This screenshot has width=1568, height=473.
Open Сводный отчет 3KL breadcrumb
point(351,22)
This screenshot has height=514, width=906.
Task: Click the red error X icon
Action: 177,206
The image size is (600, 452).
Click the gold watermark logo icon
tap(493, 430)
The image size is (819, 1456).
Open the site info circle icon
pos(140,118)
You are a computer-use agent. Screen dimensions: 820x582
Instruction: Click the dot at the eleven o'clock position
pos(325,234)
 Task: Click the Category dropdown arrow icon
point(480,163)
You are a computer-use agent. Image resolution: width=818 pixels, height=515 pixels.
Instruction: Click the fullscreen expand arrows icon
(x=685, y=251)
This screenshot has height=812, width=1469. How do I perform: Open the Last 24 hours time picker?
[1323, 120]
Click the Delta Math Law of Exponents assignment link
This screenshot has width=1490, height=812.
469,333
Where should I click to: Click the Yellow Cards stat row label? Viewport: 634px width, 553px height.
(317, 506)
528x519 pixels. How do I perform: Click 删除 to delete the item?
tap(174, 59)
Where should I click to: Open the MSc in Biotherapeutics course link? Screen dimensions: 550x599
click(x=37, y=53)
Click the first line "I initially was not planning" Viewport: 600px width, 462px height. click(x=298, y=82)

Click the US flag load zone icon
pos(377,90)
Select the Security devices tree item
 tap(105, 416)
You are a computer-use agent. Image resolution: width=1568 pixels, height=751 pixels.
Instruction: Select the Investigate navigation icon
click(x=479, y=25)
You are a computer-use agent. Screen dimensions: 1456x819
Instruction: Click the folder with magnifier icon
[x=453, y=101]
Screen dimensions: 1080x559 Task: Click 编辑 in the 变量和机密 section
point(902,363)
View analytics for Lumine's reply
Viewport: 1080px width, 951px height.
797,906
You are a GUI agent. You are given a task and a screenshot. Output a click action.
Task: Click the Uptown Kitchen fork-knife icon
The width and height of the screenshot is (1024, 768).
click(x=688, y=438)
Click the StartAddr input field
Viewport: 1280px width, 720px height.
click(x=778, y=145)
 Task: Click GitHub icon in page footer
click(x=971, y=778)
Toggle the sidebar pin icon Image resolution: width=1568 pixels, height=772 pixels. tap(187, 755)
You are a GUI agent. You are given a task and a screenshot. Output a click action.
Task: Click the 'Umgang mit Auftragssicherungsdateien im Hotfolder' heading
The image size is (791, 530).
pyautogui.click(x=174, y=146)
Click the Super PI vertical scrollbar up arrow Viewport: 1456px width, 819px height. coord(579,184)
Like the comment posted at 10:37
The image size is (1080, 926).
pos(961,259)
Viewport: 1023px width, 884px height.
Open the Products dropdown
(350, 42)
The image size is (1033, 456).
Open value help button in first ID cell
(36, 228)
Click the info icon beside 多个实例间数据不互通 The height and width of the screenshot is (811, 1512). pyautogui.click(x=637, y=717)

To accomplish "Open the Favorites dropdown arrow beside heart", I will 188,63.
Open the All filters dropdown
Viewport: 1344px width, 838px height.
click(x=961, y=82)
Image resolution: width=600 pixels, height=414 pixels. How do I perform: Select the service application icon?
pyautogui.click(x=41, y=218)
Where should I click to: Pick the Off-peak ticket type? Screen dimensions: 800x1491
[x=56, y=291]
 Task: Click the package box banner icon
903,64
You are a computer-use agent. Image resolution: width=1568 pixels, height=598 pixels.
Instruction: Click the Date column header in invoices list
+ + + + + + +
*INSTRUCTIONS FOR THE TASK*
Rewrite all the records above, swapping every "computer-use agent" for "screen assistant" and leaving everything else the same.

*TASK ANSWER*
This screenshot has width=1568, height=473.
Open Сводный отчет 3KL breadcrumb
point(351,22)
This screenshot has height=514, width=906.
Task: Click the red error X icon
Action: 177,206
The image size is (600, 452).
Click the gold watermark logo icon
tap(493, 430)
The image size is (819, 1456).
Open the site info circle icon
pos(140,118)
You are a screen assistant. Screen dimensions: 820x582
Instruction: Click the dot at the eleven o'clock position
pos(325,234)
 Task: Click the Category dropdown arrow icon
point(480,163)
You are a screen assistant. Image resolution: width=818 pixels, height=515 pixels.
Instruction: Click the fullscreen expand arrows icon
(x=685, y=251)
This screenshot has height=812, width=1469. How do I perform: Open the Last 24 hours time picker?
[1323, 120]
Click the Delta Math Law of Exponents assignment link
This screenshot has width=1490, height=812.
469,333
Where should I click to: Click the Yellow Cards stat row label? Viewport: 634px width, 553px height.
(317, 506)
528x519 pixels. How do I perform: Click 删除 to delete the item?
tap(174, 59)
Where should I click to: Open the MSc in Biotherapeutics course link? Screen dimensions: 550x599
click(x=37, y=53)
Click the first line "I initially was not planning" Viewport: 600px width, 462px height. click(x=298, y=82)

Click the US flag load zone icon
pos(377,90)
Select the Security devices tree item
 tap(105, 416)
You are a screen assistant. Image resolution: width=1568 pixels, height=751 pixels.
Instruction: Select the Investigate navigation icon
click(x=479, y=25)
You are a screen assistant. Screen dimensions: 1456x819
Instruction: Click the folder with magnifier icon
[x=453, y=101]
Screen dimensions: 1080x559 Task: Click 编辑 in the 变量和机密 section
point(902,363)
View analytics for Lumine's reply
Viewport: 1080px width, 951px height.
797,906
You are a GUI agent. You are given a task and a screenshot. Output a click action.
Task: Click the Uptown Kitchen fork-knife icon
The width and height of the screenshot is (1024, 768).
click(x=688, y=438)
Click the StartAddr input field
Viewport: 1280px width, 720px height.
click(x=778, y=145)
 Task: Click GitHub icon in page footer
click(x=971, y=778)
Toggle the sidebar pin icon Image resolution: width=1568 pixels, height=772 pixels. tap(187, 755)
You are a GUI agent. You are given a task and a screenshot. Output a click action.
Task: Click the 'Umgang mit Auftragssicherungsdateien im Hotfolder' heading
The image size is (791, 530).
pyautogui.click(x=174, y=146)
Click the Super PI vertical scrollbar up arrow Viewport: 1456px width, 819px height. coord(579,184)
Like the comment posted at 10:37
The image size is (1080, 926).
pos(961,259)
Viewport: 1023px width, 884px height.
Open the Products dropdown
(350, 42)
The image size is (1033, 456).
Open value help button in first ID cell
(36, 228)
Click the info icon beside 多个实例间数据不互通 The height and width of the screenshot is (811, 1512). pyautogui.click(x=637, y=717)

To accomplish "Open the Favorites dropdown arrow beside heart", I will 188,63.
Open the All filters dropdown
Viewport: 1344px width, 838px height.
click(x=961, y=82)
Image resolution: width=600 pixels, height=414 pixels. How do I perform: Select the service application icon?
pyautogui.click(x=41, y=218)
Where should I click to: Pick the Off-peak ticket type? Screen dimensions: 800x1491
[x=56, y=291]
 Task: Click the package box banner icon
903,64
You are a screen assistant. Image resolution: width=1568 pixels, height=598 pixels.
Instruction: Click the Date column header in invoices list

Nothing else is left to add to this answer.